The key difference is between getting attention vs. making impressive original intellectual contributions. Being cited by major news media, or having so many blog readers, can credential you as getting attention. But so far only journal articles, Ph.D. theses, and certain books and conference papers are accepted as credentials for impressive original intellectual contributions. For these, high quality experts are seen to judge the intellectual contribution.
Yes blog posts can contain impressive original intellectual contributions. Newspaper columns can contain them as well. So can speeches. Even spontaneous party conversations can contain them. The problem is, we don’t have systems set up for experts to evaluate these things in such terms. And if an intellectual contribution isn’t credentialed as such by academic experts, then it basically doesn’t exist as far as academia is concerned.
So either blogs will be continue to be seen mainly as a way to get “press” attention, or some folks will develop a system of expert evaluation of the intellectual contribution of blog posts. And as with academic journals, the main obstacle to doing that is: getting sufficiently prestigious academies to spend enough time doing their evaluations.
Now it turns out that many prestigious academic already read a lot of blog posts. So one approach would be to create a special “review” section where only prestigious academics can enter quick reviews of blog posts they read. Perhaps these reviews would be anonymous to the blog author and readers, and a more centralized part of the system would weigh their prestige, and degree of topical expertise, to compute a post evaluation.

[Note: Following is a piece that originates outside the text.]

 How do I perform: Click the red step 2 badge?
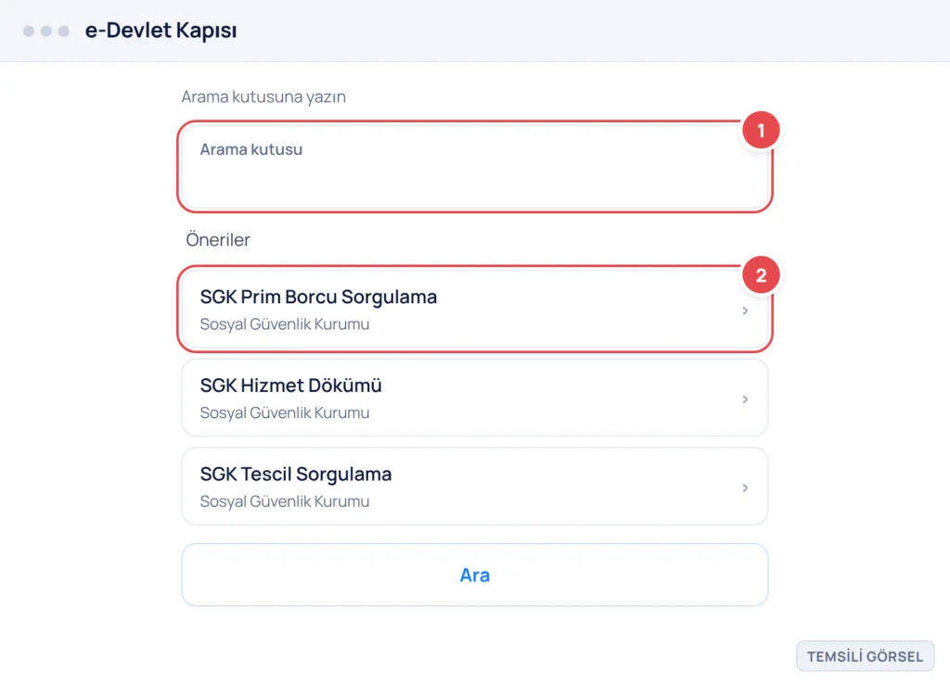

But even with lots of new whizzy software support, it isn’t obvious you’d get enough reviews to make it work. People write reviews of journal articles in part because they hope doing so will favorably dispose editors toward their later submissions. People who write reviews of blog posts couldn’t have that motivation.

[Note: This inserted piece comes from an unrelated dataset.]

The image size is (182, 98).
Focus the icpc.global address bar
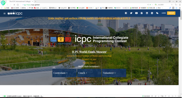click(81, 5)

The solution is already in place and widely used. You use it every time you blog about someone else's blog post. You are actually reviewing it openly and allow further interaction and improvement. Your blogging platform gives you identity (important so no one can forge a review) and also the technical means to track references (trackbacks and such). The only thing to do is to have a system that navigates the web of reports, comments, links and update a score every time an article is identified on someone's blog that is known as a trusted reviewer. Efforts are underway to completely automate this process.
How about the same way that Credit Ratings Agencies get paid. How do S&P and Moody's get paid? Who pays to have investments rated?
We have seen how well that system works. If it is good enough to rate trillions of dollars of assets, surely it must be good enough to rate science papers.